START DATASET RECORDS

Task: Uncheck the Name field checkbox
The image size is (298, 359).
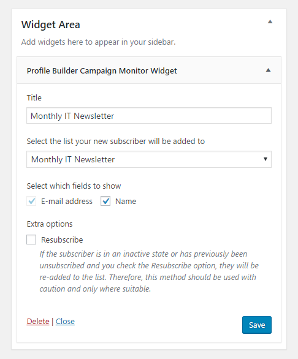Action: pos(105,202)
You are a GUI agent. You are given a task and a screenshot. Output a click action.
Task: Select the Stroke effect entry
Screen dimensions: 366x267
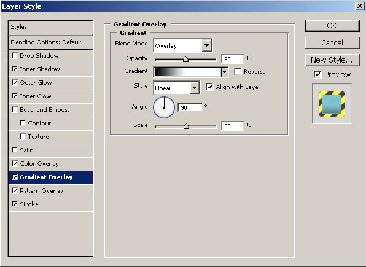pos(50,204)
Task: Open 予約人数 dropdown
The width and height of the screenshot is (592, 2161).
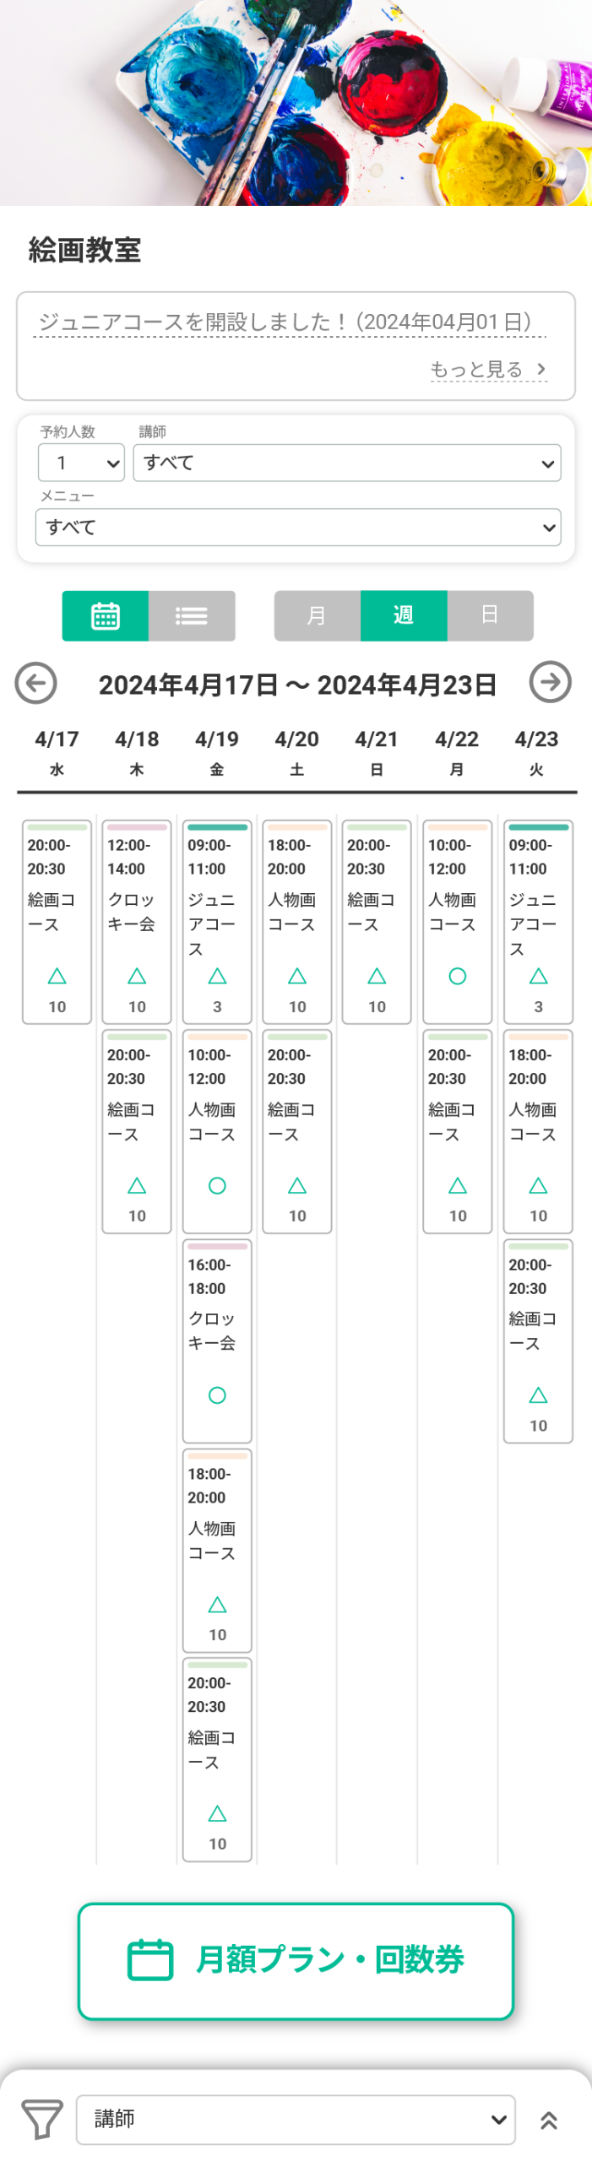Action: tap(81, 463)
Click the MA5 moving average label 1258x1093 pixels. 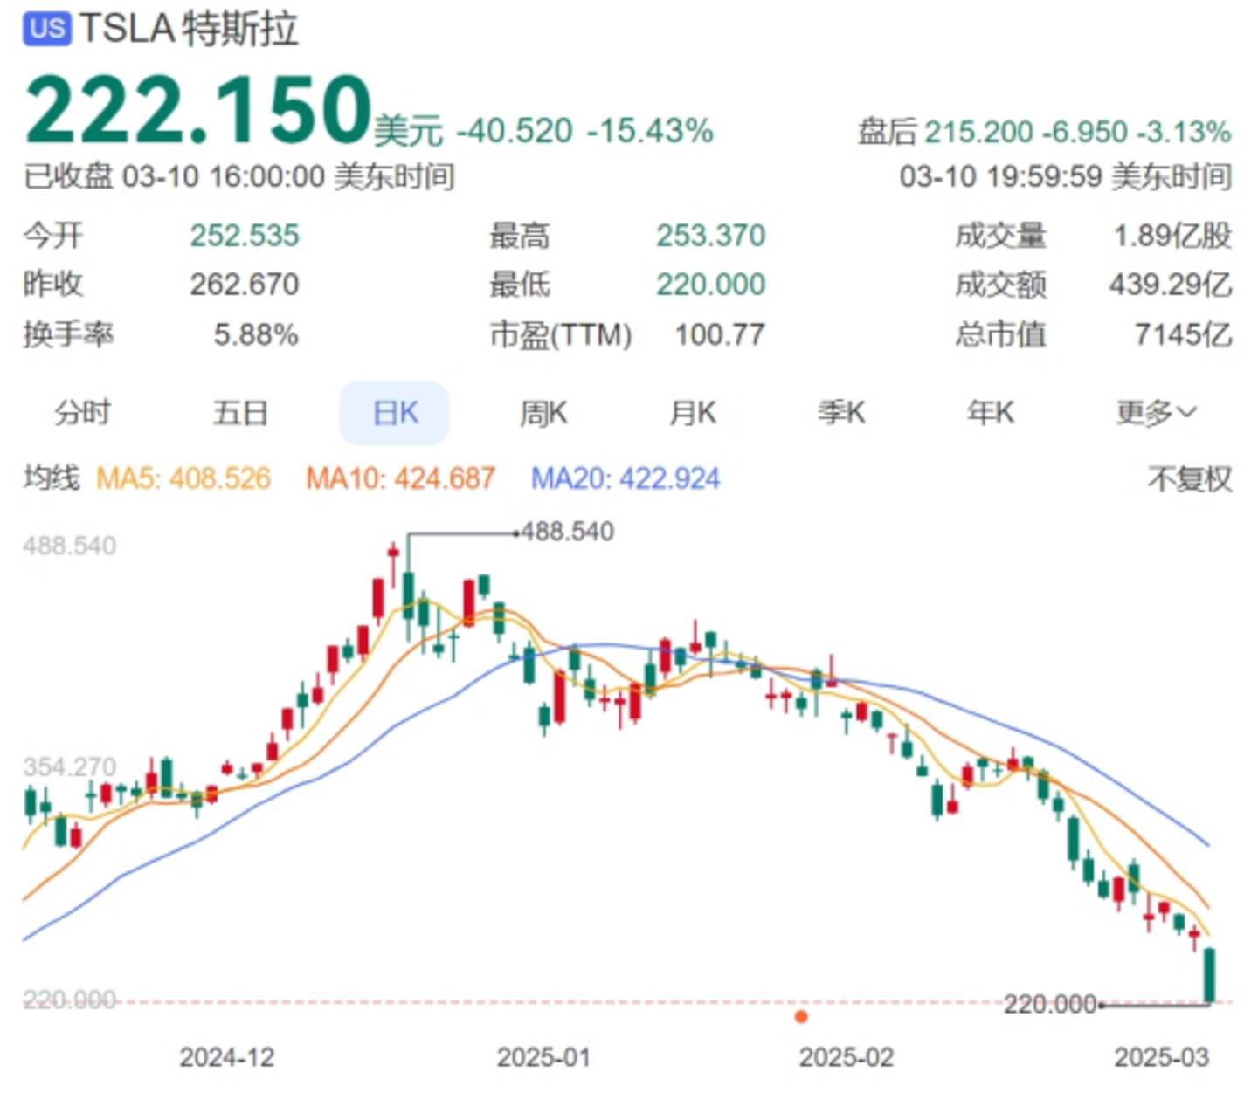click(183, 478)
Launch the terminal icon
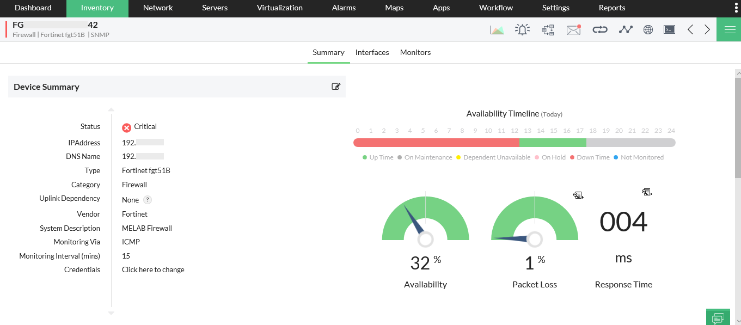741x325 pixels. pyautogui.click(x=669, y=29)
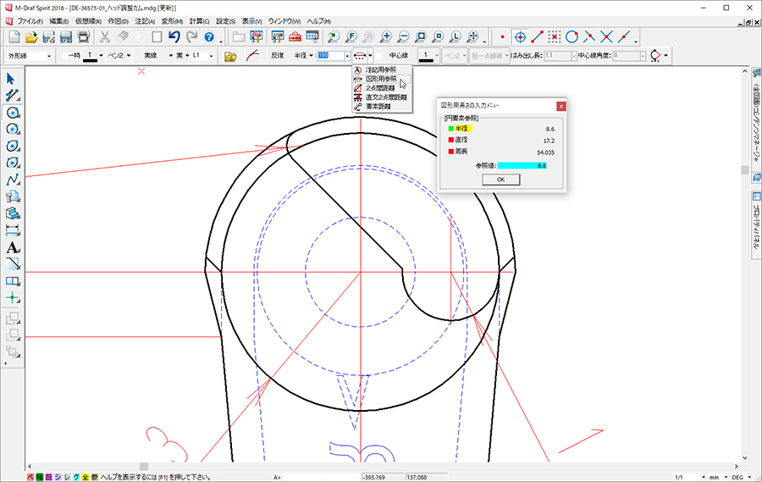Click the Undo arrow icon
762x482 pixels.
174,36
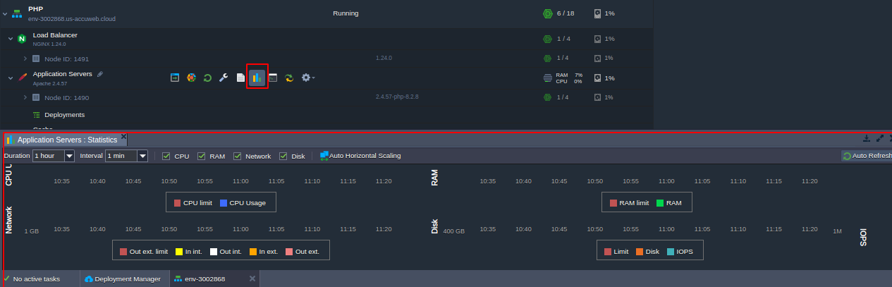Open the Duration dropdown
Screen dimensions: 892x287
[x=69, y=156]
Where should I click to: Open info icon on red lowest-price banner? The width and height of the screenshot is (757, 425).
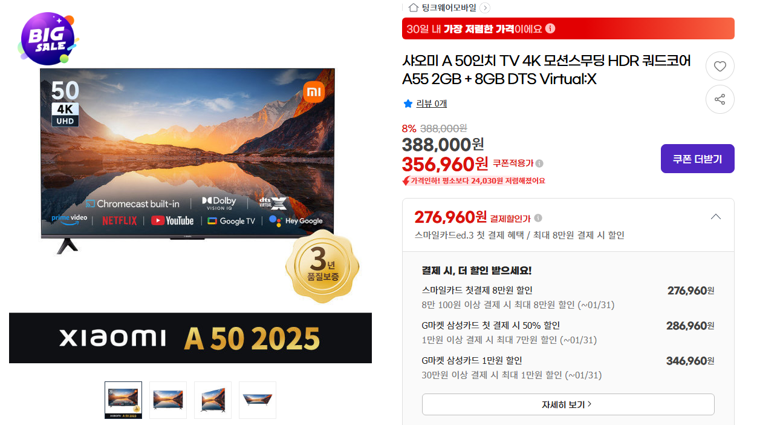pos(550,28)
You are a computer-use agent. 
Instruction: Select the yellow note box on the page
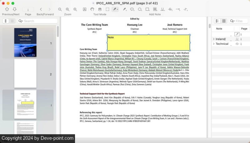point(148,43)
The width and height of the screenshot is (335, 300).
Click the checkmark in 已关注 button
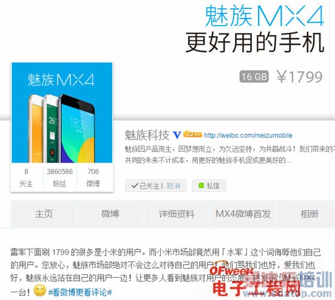(x=135, y=186)
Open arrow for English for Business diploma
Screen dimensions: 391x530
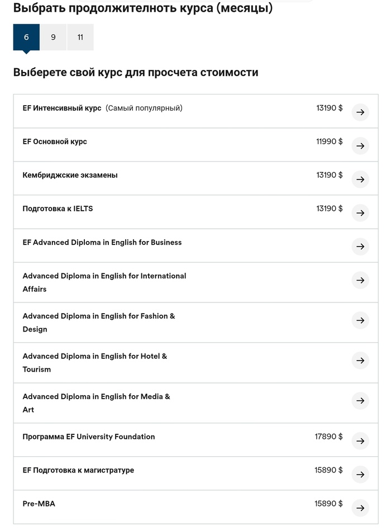[x=360, y=247]
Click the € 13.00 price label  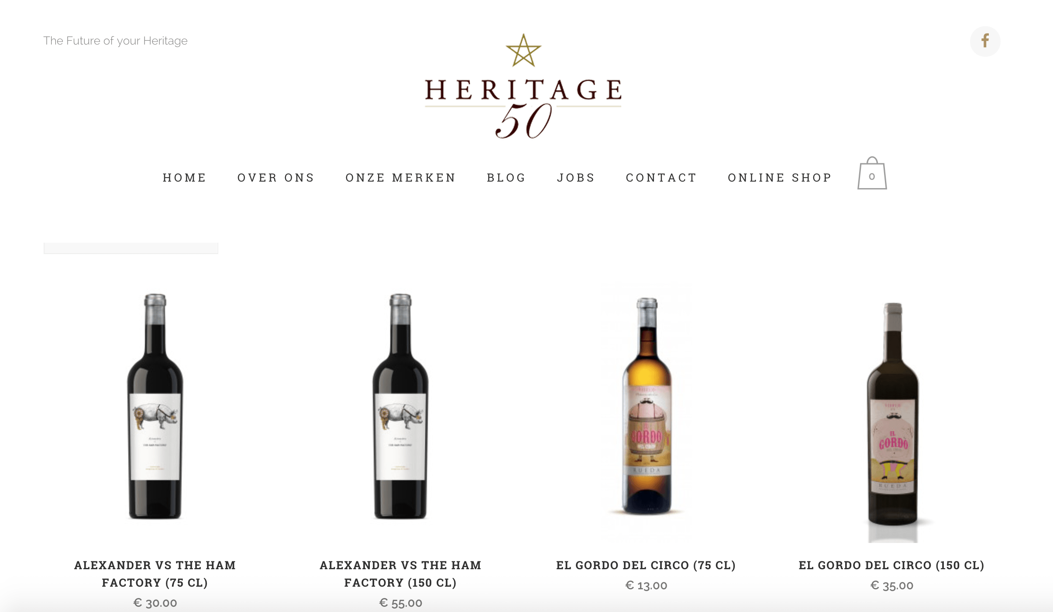646,585
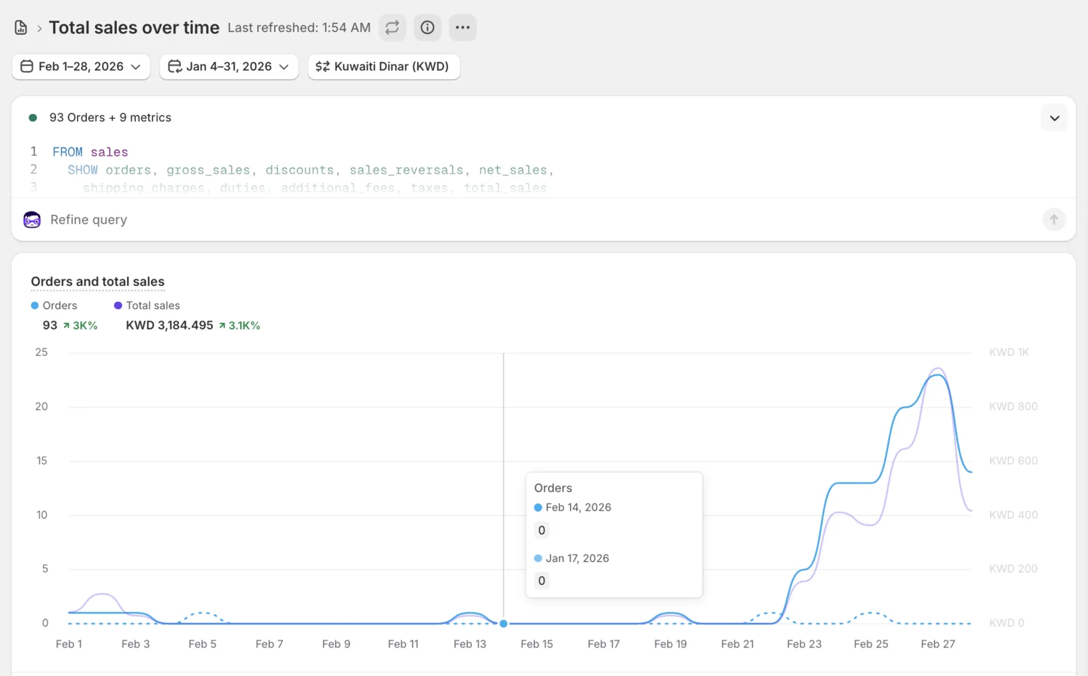Open the three-dot more actions menu
Screen dimensions: 1088x676
click(x=463, y=28)
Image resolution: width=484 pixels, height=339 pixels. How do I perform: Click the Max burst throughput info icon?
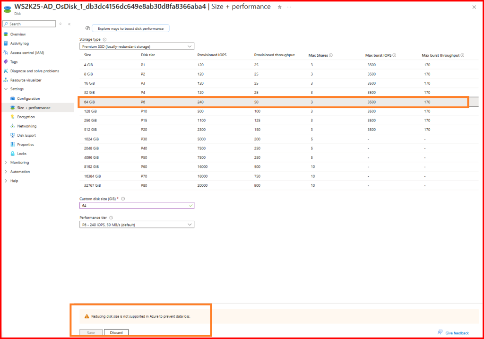[462, 55]
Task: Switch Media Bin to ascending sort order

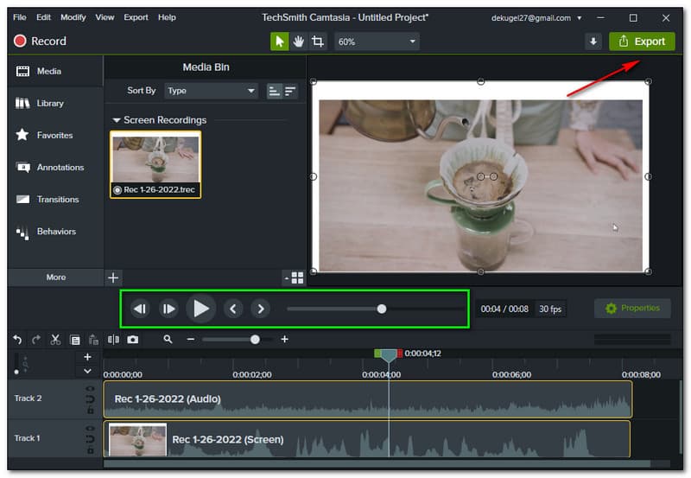Action: click(274, 91)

END DATASET RECORDS

§ AIM OF THE TASK:
Would you reproduce the lines from the one with "Image resolution: width=484" through the final line of the data above, exactly and only those, without any pictures?

§ ANSWER TO THIS EXERCISE:
Image resolution: width=484 pixels, height=339 pixels. How do I perform: Click the Max burst throughput info icon?
[462, 55]
Task: Switch Media Bin to ascending sort order

Action: click(274, 91)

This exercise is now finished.